Après un apprentissage de coiffeur-posticheur à Paris, le Saint-Quentinois Jules Leclabart se marie en 1890 et s'installe à Hirson pour y exercer ses talents. Mais comme les débuts de sa petite entreprise sont difficiles, il complète ses revenus en assurant la gérance d'un bureau de tabac.
Survient la Belle Époque où l'apparence tient une place majeure et où les femmes aiment porter des coiffures complexes qui exigent des postiches.
Jules Leclabart saisit cette opportunité pour coller à la mode. Aussi loue-t-il une maison au 7, rue de Lorraine pour y installer ses ateliers dont l'essor est patent. A la veille de la Première Guerre mondiale, la fabrique emploie une centaine de personnes. Le conflit stoppe l'entreprise, d'autant qu'Hirson est dévastée, tandis qu'André, l'un des fils de Jules est tué devant Verdun.
Son fils épouse la fille d'un marchand de cheveux
Après la signature de l'armistice, Jean, un autre fils, épouse Geneviève Patte, la fille du premier marchand de cheveux français. Installé à Beauvais, la famille du père de la jeune mariée exerce depuis 1817 !
Cette société doit son succès à ses traitements brevetés et en particulier son procédé de délentage. Après être passés à l'étuve, les cheveux sont trempés dans un bain de teinture à l'italienne qui a la particularité de colorer les œufs de lentes. Après avoir effectué un stage de deux ans chez son beau-père, Jean succède à son père décédé en 1921 et fixe de nouvelles orientations à ses ateliers. En dix ans, il impose son savoir-faire dans l'Europe entière et bientôt sur les cinq continents.
Aux traditionnels postiches enveloppeurs, il ajoute une série de créations aussi bien pour compléter des cheveux coupés que pour densifier des cheveux déjà longs. Sa productivité lui permet de baisser ses coûts de production et d'augmenter les salaires sans perdre de marchés.

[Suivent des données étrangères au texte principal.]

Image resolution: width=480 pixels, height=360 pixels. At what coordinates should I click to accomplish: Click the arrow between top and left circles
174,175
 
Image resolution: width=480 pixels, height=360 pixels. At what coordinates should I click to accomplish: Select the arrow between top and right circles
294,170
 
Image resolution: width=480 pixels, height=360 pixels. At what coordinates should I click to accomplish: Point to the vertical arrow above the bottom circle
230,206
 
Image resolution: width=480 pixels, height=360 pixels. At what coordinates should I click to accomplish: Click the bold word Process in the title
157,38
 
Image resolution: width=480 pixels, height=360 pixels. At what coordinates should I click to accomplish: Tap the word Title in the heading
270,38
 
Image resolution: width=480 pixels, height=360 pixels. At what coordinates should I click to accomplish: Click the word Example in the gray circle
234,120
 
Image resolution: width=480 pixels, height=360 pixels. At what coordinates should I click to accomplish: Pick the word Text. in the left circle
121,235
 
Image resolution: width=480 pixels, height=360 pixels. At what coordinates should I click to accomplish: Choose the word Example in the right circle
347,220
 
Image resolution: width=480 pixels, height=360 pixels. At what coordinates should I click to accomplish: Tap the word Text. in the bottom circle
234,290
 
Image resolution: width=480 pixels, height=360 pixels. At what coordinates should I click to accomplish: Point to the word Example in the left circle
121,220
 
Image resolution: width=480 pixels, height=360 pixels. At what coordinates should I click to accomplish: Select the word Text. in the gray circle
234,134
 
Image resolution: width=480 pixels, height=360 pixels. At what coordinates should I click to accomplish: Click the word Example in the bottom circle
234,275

Pendant quarante ans, les postiches de chez Leclabart sont les plus réputés. Jean développe alors d'autres concepts comme le frisage sur tête plus connu sous le nom de permanente. Il est aussi à l'origine de la production des premières pinces chauffantes sans fil. La Seconde Guerre mondiale interrompt une nouvelle fois l'activité.
Dans les années 50, les fils Jacques et André redynamisent l'activité et créent une nouvelle implantation. Ils vont connaître une vingtaine d'années de prospérité avant que la concurrence internationale, notamment japonaise, provoque en 1972 la chute de cette maison emblématique.

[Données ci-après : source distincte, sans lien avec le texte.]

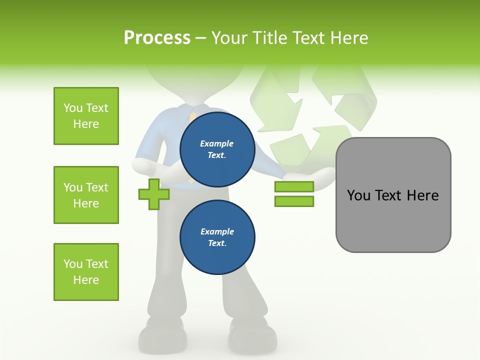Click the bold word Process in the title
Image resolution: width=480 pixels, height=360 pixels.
pyautogui.click(x=157, y=38)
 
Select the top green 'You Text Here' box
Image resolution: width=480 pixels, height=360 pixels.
pyautogui.click(x=86, y=116)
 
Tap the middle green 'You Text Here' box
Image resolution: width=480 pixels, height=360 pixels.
pyautogui.click(x=86, y=195)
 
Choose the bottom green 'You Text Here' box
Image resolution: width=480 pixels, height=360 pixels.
pyautogui.click(x=86, y=272)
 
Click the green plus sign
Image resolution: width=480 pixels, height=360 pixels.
pyautogui.click(x=154, y=194)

L'entreprise aura eu jusqu'à douze cents ouvrières dans ses différents ateliers et était une garantie pour l'emploi féminin thiérachien. En 1991, plusieurs anciennes ouvrières témoignent de leur tâche : « On travaillait aux pièces. Plus on en faisait, plus on était payé. Et c'est vrai qu'on touchait un bon salaire. Je me souviens avoir gagné en quinze jours le salaire mensuel de mon mari », rapporte alors Mme Duchesne. « Des bûcheuses, il y en avait. Le paiement à la tâche nous incitait à mettre le paquet. Il n'était pas rare que nous ramenions du travail à la maison », se remémore une implanteuse Mme Prique.
Les anciennes insistent encore sur toutes les commandes assurées pour le monde des arts, de la chanson et des spectacles : « Je me souviens avoir réalisé une grande natte pour Sheila », confie Mme Duchesne. Et d'ajouter : « La plupart des coiffeurs et médecins passaient par Leclabart. C'était un gage de sécurité et de qualité ».